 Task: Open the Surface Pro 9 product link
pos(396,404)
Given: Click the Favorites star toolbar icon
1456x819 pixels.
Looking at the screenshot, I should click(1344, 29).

══════════

§ **ABOUT THIS EXERCISE**:
Word for word, output the records that appear above.

§ **TASK RESULT**:
 Task: Open the Surface Pro 9 product link
pos(396,404)
Given: Click the Favorites star toolbar icon
1456x819 pixels.
Looking at the screenshot, I should click(1344, 29).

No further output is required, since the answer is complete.